• Arbeitsanweisungen:
a) Schreiben Sie aus dem Seitenauszug den Abschnitt von „Der Prolimatech hat“ bis einschließlich „mit AiO gemeint?“ wortgetreu ab.
b) Geben Sie für jede Aussage an, ob sie mit dem Seitenauszug übereinstimmt, und belegen Sie Ihr Ja oder Nein mit einem wörtlichen Zitat daraus: (i) AiO steht für „All in One“. (ii) Topblow-Kühler sind besser geeignet als Tower-Kühler. (iii) Die zusätzliche Kühlung des Mainboards durch Topblow wird meistens nur bei Intel-Boards benötigt.

• Seitenauszug:
++++++++

Ein normaler Kühler hat weniger "Luft" nach oben als eine AiO, außerdem heizen sie nicht dem gesamten Innenraum auf.
Der Prolimatech hat übriges für seine Größe relativ wenig Kühlleistung und ist schon lange auf dem Markt, wenn Luftkühlung achte auf dein Gehäuse.


----------



## ozhan (5. Januar 2016)

*AW: Wasser oder normaler Kühler für meine Bedürfnisse?*

Was ist den mit AiO gemeint? 

Ha hab nun mein zweites Problem entdeckt. Mit den Arbeitsspeicher die ich habe wird wohl der dark Rock pro 3 nicht passen.


----------



## the_swiss (5. Januar 2016)

*AW: Wasser oder normaler Kühler für meine Bedürfnisse?*

AiO= All in One, ist eine Komplettwasserkühlung, bzw. Kompaktwasserkühlung.

Evtl. kann man die Heatspreader von deinen RAMs abmontieren. Ansonsten bietet z.B. der Noctua extra Aussparungen für den RAM, ansonsten kannst du auch beide Lüfter saugend montieren.


----------



## ozhan (6. Januar 2016)

*AW: Wasser oder normaler Kühler für meine Bedürfnisse?*

Hatte nun auf Grund eurer Empfehlung usw an diesen gedacht
be quiet! Dark Rock TF Topblow Kühler - Hardware,
Sollte angeblich mit den Arbeitsspeicher usw dann kein Problem geben oder?


----------



## jkox11 (6. Januar 2016)

*AW: Wasser oder normaler Kühler für meine Bedürfnisse?*

Naja, Topblow Kühler sind jetzt nicht so geeignet wie die Tower Kühler. 
Mit dem Noctua wirst du keine Probleme haben, viele User haben die RipJaws mit dem Kühler kombiniert soweit ich weiss.


----------



## ozhan (6. Januar 2016)

*AW: Wasser oder normaler Kühler für meine Bedürfnisse?*

Ganz doof gefragt, Topblow ist weil die Lüfter oben sitzen und Tower weil sie an der seite sitzen?


----------



## jkox11 (6. Januar 2016)

*AW: Wasser oder normaler Kühler für meine Bedürfnisse?*

Genau, mit Topblow ist der Luftstrom anders. Topblow eignet sich besonders, um das Mainboard noch zu kühlen. Das wird aber meistens nur bei den AMD-Boards benötigt.


----------



## ozhan (6. Januar 2016)

++++++++

• Bereitgestellte Daten:

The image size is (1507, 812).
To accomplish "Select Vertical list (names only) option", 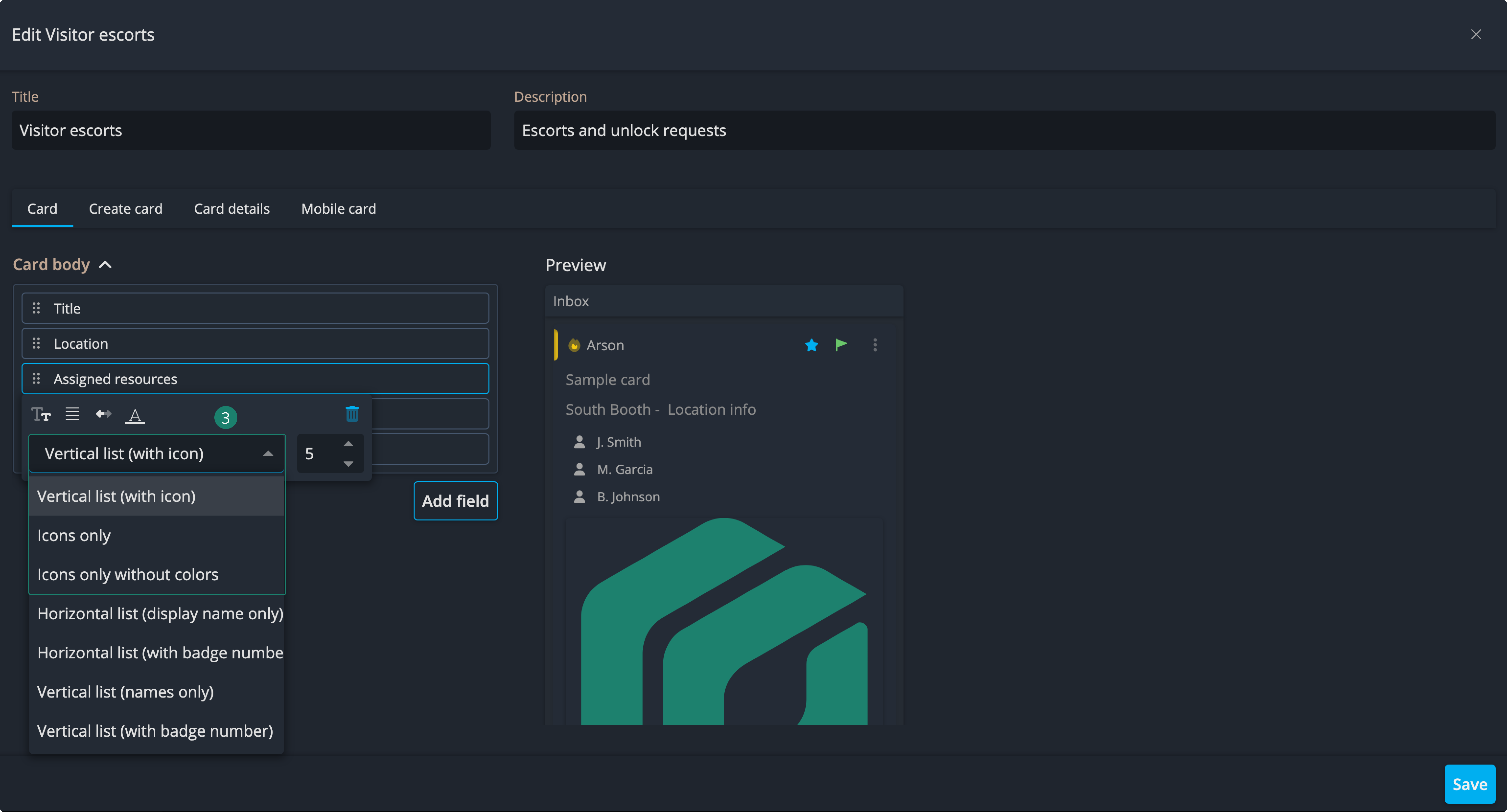I will tap(126, 692).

++++++++

• Erwartete Antworten:
a)
Der Prolimatech hat übriges für seine Größe relativ wenig Kühlleistung und ist schon lange auf dem Markt, wenn Luftkühlung achte auf dein Gehäuse.


----------



## ozhan (5. Januar 2016)

*AW: Wasser oder normaler Kühler für meine Bedürfnisse?*

Was ist den mit AiO gemeint?

b)
(i) Ja: „AiO= All in One, ist eine Komplettwasserkühlung, bzw. Kompaktwasserkühlung.“
(ii) Nein: „Naja, Topblow Kühler sind jetzt nicht so geeignet wie die Tower Kühler.“
(iii) Nein: „Das wird aber meistens nur bei den AMD-Boards benötigt.“